Within its Changing Workforce Programme the Department of Health has designated a number of NHS mental healthcare trusts as pilot sites for new ways of working. One of these, the Avon and Wiltshire Mental Health Partnership NHS Trust, has attempted to resolve the confusion surrounding the limits of the responsibilities of consultant psychiatrists. It has collated guidance from the College of Psychiatrists, General Medical Council and Mental Health Act 1983, and has added guidelines of its own (Department of Health, 2004a). This guidance includes: triage of referrals; multidisciplinary assessments; reduction or elimination of ‘routine follow-ups’ in consultant out-patient clinics; improving case-load management; and crisis team gatekeeping of in-patient beds (Department of Health, 2004a,b,c). Considering the practicalities of these changes, teams will need robust processes for the allocation of work and the management of clinical risk.
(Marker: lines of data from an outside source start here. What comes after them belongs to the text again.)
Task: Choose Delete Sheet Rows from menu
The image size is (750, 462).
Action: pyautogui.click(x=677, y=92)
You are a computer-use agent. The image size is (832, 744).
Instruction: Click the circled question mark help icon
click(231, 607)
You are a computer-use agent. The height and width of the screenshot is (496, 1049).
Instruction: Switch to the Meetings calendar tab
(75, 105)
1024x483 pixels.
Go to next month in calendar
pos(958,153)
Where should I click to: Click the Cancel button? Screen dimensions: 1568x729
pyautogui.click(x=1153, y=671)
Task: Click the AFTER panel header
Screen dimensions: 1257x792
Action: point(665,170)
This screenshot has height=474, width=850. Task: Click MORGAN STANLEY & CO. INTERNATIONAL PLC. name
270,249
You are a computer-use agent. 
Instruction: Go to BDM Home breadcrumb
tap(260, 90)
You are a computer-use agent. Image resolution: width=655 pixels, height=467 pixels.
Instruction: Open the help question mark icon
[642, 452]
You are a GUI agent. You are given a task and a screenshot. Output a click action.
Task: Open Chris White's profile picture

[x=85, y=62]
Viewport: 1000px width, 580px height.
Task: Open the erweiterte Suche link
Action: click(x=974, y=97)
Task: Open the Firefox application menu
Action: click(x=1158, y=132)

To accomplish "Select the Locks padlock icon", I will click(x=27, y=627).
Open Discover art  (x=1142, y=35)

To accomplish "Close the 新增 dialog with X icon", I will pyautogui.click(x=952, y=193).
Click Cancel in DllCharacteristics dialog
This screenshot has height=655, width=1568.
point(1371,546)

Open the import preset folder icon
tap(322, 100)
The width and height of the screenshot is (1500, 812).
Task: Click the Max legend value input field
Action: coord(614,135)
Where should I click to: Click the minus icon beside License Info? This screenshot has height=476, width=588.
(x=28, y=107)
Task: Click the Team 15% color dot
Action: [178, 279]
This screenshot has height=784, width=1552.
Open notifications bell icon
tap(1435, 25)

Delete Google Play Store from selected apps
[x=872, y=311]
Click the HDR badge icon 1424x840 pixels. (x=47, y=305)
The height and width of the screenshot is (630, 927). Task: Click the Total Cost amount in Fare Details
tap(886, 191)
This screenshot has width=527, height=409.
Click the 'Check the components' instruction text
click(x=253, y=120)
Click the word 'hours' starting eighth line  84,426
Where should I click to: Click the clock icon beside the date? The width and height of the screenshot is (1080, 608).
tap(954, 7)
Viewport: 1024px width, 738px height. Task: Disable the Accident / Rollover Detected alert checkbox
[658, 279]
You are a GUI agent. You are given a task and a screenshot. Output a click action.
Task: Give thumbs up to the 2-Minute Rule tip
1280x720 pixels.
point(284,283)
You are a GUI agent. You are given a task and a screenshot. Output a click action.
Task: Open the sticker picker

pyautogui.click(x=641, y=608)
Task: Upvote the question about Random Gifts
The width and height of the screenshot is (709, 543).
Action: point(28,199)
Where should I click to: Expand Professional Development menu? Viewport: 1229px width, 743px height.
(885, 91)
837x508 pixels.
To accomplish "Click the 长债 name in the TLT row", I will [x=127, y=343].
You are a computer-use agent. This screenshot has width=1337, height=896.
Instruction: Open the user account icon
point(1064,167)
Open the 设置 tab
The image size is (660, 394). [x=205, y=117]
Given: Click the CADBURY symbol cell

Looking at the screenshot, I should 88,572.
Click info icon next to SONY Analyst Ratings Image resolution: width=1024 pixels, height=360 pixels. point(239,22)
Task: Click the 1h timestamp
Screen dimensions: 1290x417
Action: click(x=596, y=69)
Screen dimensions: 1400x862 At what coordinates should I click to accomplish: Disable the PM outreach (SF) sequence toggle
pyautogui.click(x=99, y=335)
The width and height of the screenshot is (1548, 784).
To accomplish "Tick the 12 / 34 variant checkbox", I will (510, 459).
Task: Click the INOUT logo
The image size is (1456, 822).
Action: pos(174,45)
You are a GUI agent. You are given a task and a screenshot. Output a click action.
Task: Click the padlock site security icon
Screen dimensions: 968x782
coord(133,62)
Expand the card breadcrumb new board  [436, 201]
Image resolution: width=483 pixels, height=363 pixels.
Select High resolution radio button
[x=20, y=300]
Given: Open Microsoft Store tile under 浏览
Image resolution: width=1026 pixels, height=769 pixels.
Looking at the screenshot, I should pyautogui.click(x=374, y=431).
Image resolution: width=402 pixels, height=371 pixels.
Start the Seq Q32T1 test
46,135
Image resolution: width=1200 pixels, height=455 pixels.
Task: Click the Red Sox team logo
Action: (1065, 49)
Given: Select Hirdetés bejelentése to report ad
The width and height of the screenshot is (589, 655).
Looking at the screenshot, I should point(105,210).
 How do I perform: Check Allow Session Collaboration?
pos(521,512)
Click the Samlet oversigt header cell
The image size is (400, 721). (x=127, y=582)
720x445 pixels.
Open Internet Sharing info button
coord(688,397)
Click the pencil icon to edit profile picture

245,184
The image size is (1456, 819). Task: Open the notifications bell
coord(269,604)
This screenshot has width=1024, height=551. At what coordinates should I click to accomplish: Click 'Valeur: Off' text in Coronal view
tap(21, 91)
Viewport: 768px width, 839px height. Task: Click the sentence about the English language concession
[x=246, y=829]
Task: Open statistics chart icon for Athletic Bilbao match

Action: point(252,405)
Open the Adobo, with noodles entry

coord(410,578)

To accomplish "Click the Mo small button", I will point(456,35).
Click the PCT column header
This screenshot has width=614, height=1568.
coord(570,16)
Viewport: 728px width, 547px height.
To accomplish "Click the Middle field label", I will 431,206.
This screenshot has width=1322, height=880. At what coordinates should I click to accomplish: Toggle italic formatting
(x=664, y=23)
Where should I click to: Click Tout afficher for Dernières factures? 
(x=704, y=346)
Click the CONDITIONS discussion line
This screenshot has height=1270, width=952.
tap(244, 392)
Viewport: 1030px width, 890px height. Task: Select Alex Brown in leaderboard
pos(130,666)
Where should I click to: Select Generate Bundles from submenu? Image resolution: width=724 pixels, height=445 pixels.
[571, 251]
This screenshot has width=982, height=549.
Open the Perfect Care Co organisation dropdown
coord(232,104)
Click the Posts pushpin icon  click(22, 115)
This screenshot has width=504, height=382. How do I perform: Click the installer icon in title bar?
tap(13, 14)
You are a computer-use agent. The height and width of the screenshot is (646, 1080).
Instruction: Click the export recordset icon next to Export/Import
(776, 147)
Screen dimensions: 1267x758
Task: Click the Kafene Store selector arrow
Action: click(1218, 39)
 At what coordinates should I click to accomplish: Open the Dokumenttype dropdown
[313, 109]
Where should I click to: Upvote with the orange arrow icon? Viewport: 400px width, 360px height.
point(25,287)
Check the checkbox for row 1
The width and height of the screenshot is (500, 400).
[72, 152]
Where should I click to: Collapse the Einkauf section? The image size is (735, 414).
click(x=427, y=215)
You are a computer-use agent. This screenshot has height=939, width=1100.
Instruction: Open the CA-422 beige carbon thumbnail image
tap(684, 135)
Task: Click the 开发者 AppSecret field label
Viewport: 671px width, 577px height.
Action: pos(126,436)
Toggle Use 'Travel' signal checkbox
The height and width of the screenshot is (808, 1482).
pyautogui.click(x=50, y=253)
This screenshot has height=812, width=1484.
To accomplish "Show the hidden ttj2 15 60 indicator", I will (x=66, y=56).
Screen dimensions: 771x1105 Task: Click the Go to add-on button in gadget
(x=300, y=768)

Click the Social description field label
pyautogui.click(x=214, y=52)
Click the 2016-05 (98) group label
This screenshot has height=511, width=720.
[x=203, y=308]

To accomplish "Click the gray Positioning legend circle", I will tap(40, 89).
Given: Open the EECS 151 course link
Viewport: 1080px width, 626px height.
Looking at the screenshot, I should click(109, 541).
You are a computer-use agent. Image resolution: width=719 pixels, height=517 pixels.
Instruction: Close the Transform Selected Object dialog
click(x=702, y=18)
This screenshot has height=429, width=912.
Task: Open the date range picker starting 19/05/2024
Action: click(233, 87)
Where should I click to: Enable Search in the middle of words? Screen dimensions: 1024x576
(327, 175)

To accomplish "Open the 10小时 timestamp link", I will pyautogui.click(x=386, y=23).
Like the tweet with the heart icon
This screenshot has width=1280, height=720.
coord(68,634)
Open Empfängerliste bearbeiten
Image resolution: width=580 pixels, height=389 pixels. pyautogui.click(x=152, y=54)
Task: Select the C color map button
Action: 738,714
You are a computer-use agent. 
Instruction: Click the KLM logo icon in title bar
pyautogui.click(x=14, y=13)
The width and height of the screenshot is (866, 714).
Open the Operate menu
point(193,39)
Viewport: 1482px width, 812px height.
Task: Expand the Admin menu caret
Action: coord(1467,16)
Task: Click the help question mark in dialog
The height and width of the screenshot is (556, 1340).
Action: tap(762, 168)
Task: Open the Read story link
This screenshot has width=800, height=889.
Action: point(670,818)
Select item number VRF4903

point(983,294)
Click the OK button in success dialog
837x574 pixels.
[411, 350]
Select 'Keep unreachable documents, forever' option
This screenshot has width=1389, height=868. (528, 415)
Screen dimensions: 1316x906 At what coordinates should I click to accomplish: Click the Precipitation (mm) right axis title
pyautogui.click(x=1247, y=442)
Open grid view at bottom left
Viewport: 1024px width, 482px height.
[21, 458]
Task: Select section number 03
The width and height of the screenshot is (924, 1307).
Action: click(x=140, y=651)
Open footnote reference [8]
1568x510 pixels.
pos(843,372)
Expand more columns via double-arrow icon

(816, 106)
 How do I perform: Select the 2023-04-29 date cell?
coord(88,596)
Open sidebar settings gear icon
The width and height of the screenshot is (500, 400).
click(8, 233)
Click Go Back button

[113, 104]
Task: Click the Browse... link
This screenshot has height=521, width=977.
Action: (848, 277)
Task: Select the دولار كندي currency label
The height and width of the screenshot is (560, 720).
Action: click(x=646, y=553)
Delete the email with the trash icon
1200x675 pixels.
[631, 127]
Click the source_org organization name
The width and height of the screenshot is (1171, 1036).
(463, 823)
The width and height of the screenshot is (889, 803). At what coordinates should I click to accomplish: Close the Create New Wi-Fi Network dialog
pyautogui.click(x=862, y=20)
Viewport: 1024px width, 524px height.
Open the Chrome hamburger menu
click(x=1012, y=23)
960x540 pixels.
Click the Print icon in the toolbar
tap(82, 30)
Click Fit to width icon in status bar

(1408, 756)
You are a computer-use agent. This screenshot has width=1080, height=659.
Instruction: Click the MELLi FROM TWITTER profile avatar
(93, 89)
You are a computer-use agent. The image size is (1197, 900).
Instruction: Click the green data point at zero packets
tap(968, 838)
This will require integrated care planning with clear audit trails via a single health record that names the team and care coordinator for an episode of out-patient care, and the team and the consultant for an episode of in-patient care.

The wider recognition of family-friendly employment within the NHS (Department of Health, 2000), leading to more flexible and part-time working and real multi-agency care pathways, poses further challenges to the continuity and quality of care. These will be safely addressed only through changing roles and working practices, underpinned by improved standards of record-keeping.

Declaration of interest

The views expressed in this paper are the personal views of the authors and do not necessarily represent the policies of the Scottish Executive or NHS Quality Improvement Scotland.


  1. The Royal College of Psychiatrists’ publication Good Psychiatric Practice:

    1. requires that medical notes be typed for clarity

    2. encourages recording of information shared with others

    3. does not require typed entries to be signed

    4. requires key decisions to be recorded

    5. is adapted from the Medical Defence Union’s Good Medical Practice.

  2. The standard of record-keeping has been criticised in many reports. Possible reasons cited for this are:

    1. the low priority given to records management

    2. notes being written up long after the event

    3. notes being seen as the property of one doctor

    4. to protect a doctor’s interests

    5. to protect confidentiality.

  3. Good clinical records will:

    1. be multidisciplinary

    2. demonstrate appropriate risk assessment

    3. protect a doctor’s interests in the event of criticism or litigation

    4. contain clear instructions to guide filing

    5. be readily accessible in office hours but, for security reasons, not available out of hours.

  4. For clinicians’ practice to improve:

    1. expected standards of record-keeping should be set out explicitly

    2. the results of poor practice should be exposed by national inquiries

    3. national organisations should warn of the risks of poor records

    4. there should be national agreement on what constitutes a good record

    5. keeping good records should be a fundamental part of training for all staff.